El Universal is a national news outlet that is popular all across Mexico, including in Guerrero. It was founded in 1926 in Mexico City to inform readers on the ending of the Mexican Revolution and the creation of a new Constitution. Since that time it has grown to cover national current events with a following all over Mexico. Since 1996 it has had an online presence, and the publication boasts 300,000 print subscribers across the country.

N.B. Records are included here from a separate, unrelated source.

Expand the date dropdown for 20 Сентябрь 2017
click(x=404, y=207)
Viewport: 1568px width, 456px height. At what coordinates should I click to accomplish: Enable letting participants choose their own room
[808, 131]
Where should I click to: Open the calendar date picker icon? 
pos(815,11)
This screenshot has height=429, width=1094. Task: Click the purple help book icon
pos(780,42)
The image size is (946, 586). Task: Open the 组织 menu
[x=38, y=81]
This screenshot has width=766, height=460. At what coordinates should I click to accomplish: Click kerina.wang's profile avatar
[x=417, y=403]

El Universal has received criticism for coverage sympathetic to the government, especially during México’s Dirty War. More recently, the New York Times accused El Universal of impartiality and impropriety in their reporting, noting that “El Universal receives more government advertising than any other newspaper in the nation, about $10 million in 2017.” The paper’s leadership has direct links to the PRI, and was found to have falsely disparaged another candidate in its coverage of México’s 2018 elections. These close links to the government have impacts in human rights coverage. One journalist investigating a case of a shootout of unarmed civilians was prevented from publishing her findings because government officials were responsible for the crimes.